Rangoun - Des zones de Birmanie sont encore inaccessibles dix jours après le cyclone Nargis. Le régime entend toutefois toujours contrôler la distribution des secours étrangers, ont indiqué des médias officiels.
« Il y a encore des zones où les responsables concernés ne peuvent se rendre », a déclaré le quotidien New Light of Myanmar, contrôlé par le gouvernement des généraux. Il cite le ministre de la Planification nationale et du Développement économique qui s’adressait à des diplomates étrangers.
Le rythme d’arrivée des secours en faveur des sinistrés du cyclone Nargis s’est un peu accéléré dimanche en Birmanie.
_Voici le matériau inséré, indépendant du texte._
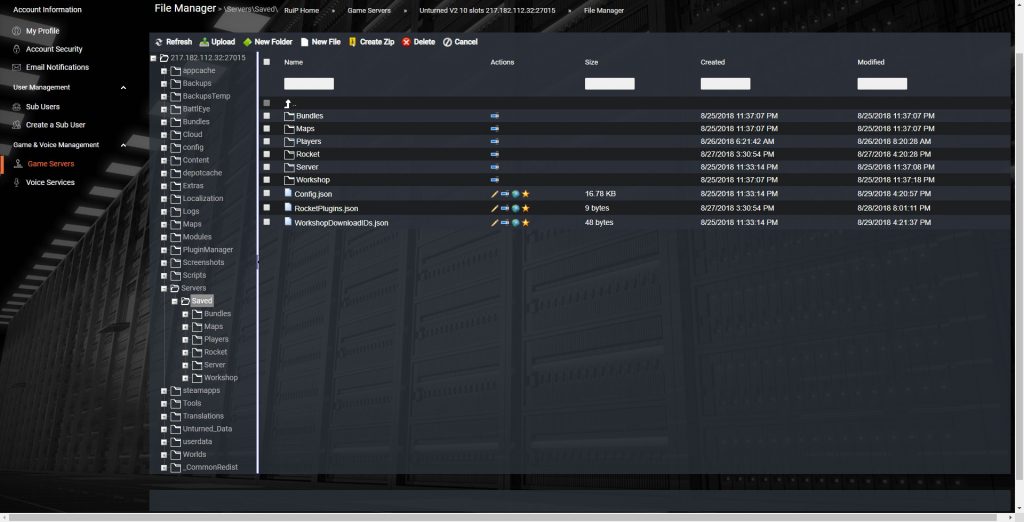Click the pencil edit icon for Config.json
Viewport: 1024px width, 522px height.
(494, 194)
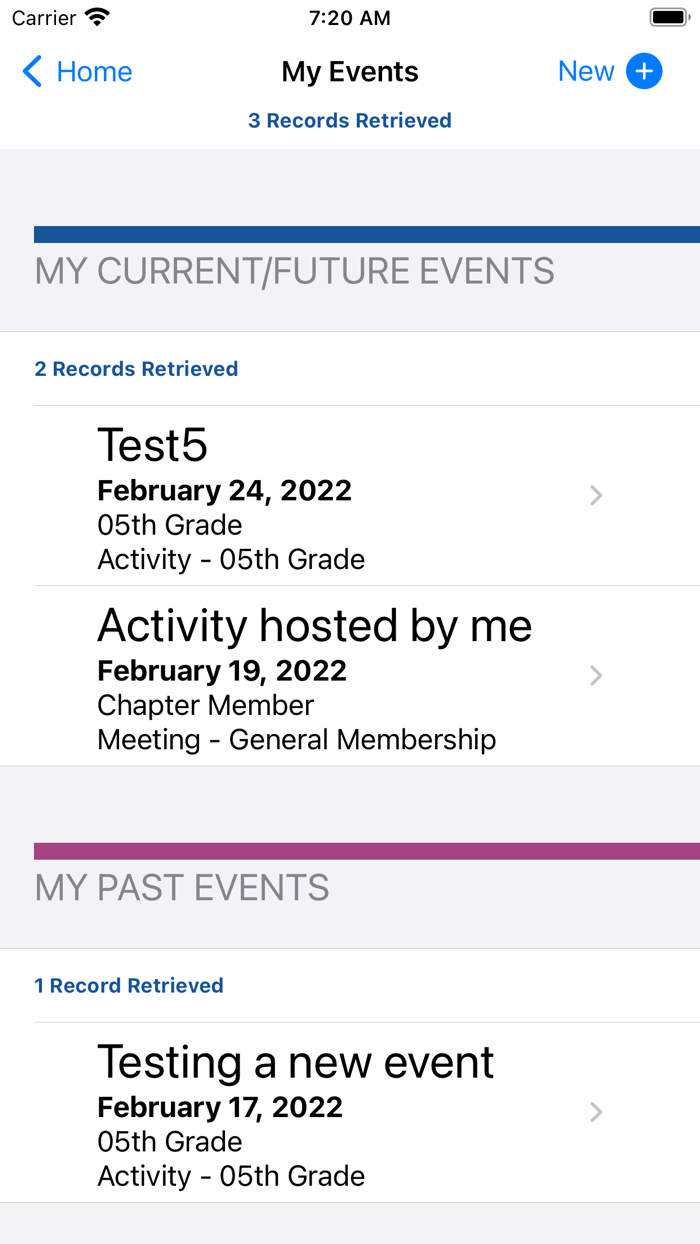
Task: Open Test5 using its row chevron
Action: (596, 495)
Les volumes sont cependant loin d’être suffisants et des équipes étrangères restent confrontées à des difficultés logistiques et administratives, a indiqué l’ONU.
Le bilan officiel provisoire de l’une des pires catastrophes naturelles de l’histoire récente s’est alourdi à 28’458 morts et à 33’416 disparus. Des diplomates évoquent plus de 100’000 victimes.
Le commissaire européen à l’aide humanitaire veut discuter immédiatement de la situation humanitaire en Birmanie après le cyclone. Il a appelé à une réunion d’urgence des ministres de l’aide au développement de l’UE mardi à Bruxelles.
La réunion « d’urgence » est rendue nécessaire « compte tenu de l’ampleur massive des destructions et des besoins provoqués par le cyclone Nargis, et compte tenu de la volonté des autorités birmanes d’accepter l’aide internationale ».